** Start of Dataset entries **

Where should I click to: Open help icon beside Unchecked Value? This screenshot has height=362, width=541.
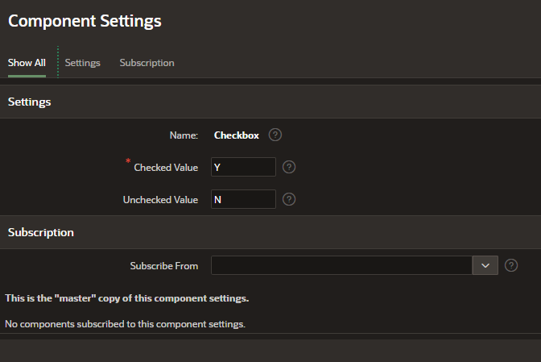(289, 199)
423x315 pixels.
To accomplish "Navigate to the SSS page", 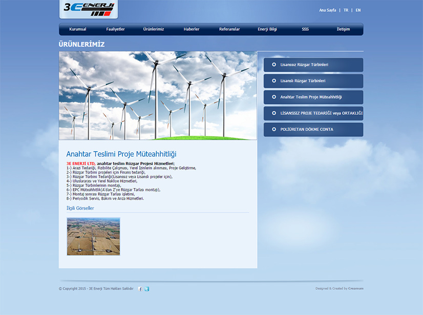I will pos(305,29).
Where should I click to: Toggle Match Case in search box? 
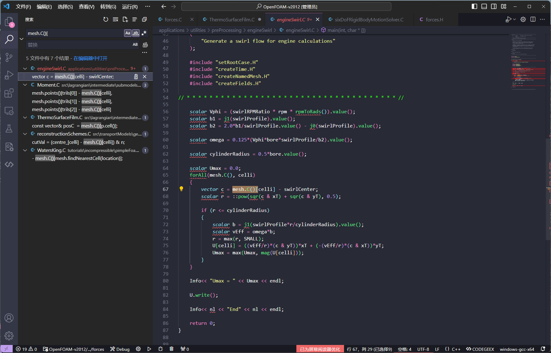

** End of Dataset entries **

- Your goal: List every line of the data above that contains the word "click".

- Task output:
Where should I click to: Open help icon beside Unchecked Value? This screenshot has height=362, width=541.
Where should I click to: Toggle Match Case in search box? 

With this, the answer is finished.